■ DOCUMENT ■
↓

- Born: Nellore, Andhra Pradesh, India
- Occupations: Film director; writer; producer;
- Years active: 2014–present

= Sai Rajesh =

Indian film director, writer and producer

Sai Rajesh Neelam is an Indian film director, screenwriter and producer who works in Telugu cinema. He has produced Colour Photo (2020) under Amrutha Productions, which won him the National Film Award for Best Feature Film in Telugu. His film Baby (2023) grossed ₹100 crore worldwide, becoming the tenth highest-grossing Telugu film of the year.

==Filmography==

| Year | Title | Director | Producer | Writer | Ref. |
|---|---|---|---|---|---|
| 2014 | Hrudaya Kaleyam | Yes | Yes | Yes |  |
| 2019 | Kobbari Matta | Yes | Yes | Yes |  |
| 2020 | Colour Photo | No | Yes | Yes |  |
| 2023 | Baby | Yes | No | Yes |  |
| 2026 | Chennai Love Story | No | Yes | Yes |  |

Key
| † | Denotes films that have not yet been released |

== Awards and nominations ==

Year: Work; Award; Category; Result; Ref.

↑

■ DATASET CONTENT ■
↓

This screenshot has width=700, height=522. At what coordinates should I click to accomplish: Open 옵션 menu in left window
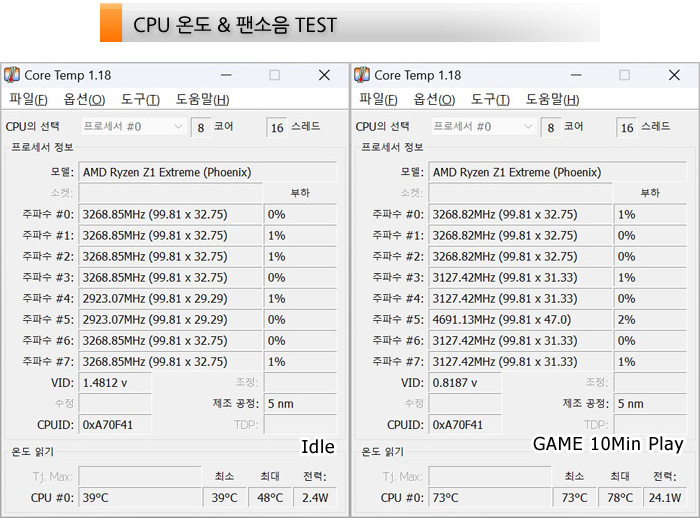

↑

■ EXERCISE OBJECTIVE ■
Decide whether each statement below agrees with the Sai Rajesh page above, answering yes or no and quoting the page's deciding words exactly.
1. Sai Rajesh was born in Hyderabad.
2. The film Baby earned ₹100 crore worldwide.
3. Colour Photo won Sai Rajesh the National Film Award for Best Feature Film in Telugu.

■ ANSWER TO THIS EXERCISE ■
1. No: "Born: Nellore, Andhra Pradesh, India"
2. Yes: "His film Baby (2023) grossed ₹100 crore worldwide"
3. Yes: "which won him the National Film Award for Best Feature Film in Telugu"